Deblur, why the highest sequenced sample gets removed

I’m using the forward reads of a paired-end sequence 16S run and denoising with deblur. This is the summary artifacts of my samples pre and post denoising: pre-deblur & post-deblur
I noticed that following the denoising I lose 2 samples, which happened to be the 2 problematic samples to begin with: one only had 104 sequences which is a no brainer, get rid of it, but the other happens to be the sample with the (abnormally) highest sequences ~ 3.4 mil. I was surprised to see this sample drop, so I wanted to clarify something regarding how deblur handles this scenario. Does this sample get dropped because it simply has much higher sequences compared to the rest, or were they problematic reads that deblur detected as nonsense?
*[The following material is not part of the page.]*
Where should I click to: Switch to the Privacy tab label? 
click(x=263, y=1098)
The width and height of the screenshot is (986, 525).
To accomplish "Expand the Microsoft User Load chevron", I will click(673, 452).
If the former, I would think it might be better to implement a system to rarefy that one sample to a depth that would be acceptable by deblur as to not waste data?

1 Like

Hi @Mehrbod_Estaki,

Each sample in Deblur is processed independently, with the exception of a post-processing filter --p-min-reads which drops low abundance sOTUs across samples and can be disabled by setting it to zero. In other words, if you run Deblur explicitly per sample, or with a collection of samples, the results will be identical if you set --p-min-reads to 0.

In q2-deblur, we presently only save the reads which pass the positive filter whereas execution directly through deblur workflow will save the results which fail to pass the positive filter. What most likely happened is the reads in your 3.4M sample were dominated by artifacts or non-16S. We are planning on exposing this “non-reference hit” data in the plugin but haven’t done so yet. Which reminds me, we hadn’t created an issue about that until just now…

Best,
Daniel

1 Like

Thanks for clarifying @wasade. One follow up question, in the event that there are real16s sequences hidden in the mound of artifacts/non-16S would there be anyway to rescue those reads? Perhaps subtracting the “non-reference-hit” data from the full data and working with the remains? Not sure if that’s logistic at all or not…

1 Like

It’s unlikely as the parameters are permissive. We did an exploration relative to V4 reads derived from Greengenes to determine the parameters used for the positive filter.

1 Like

This topic was automatically closed 31 days after the last reply. New replies are no longer allowed.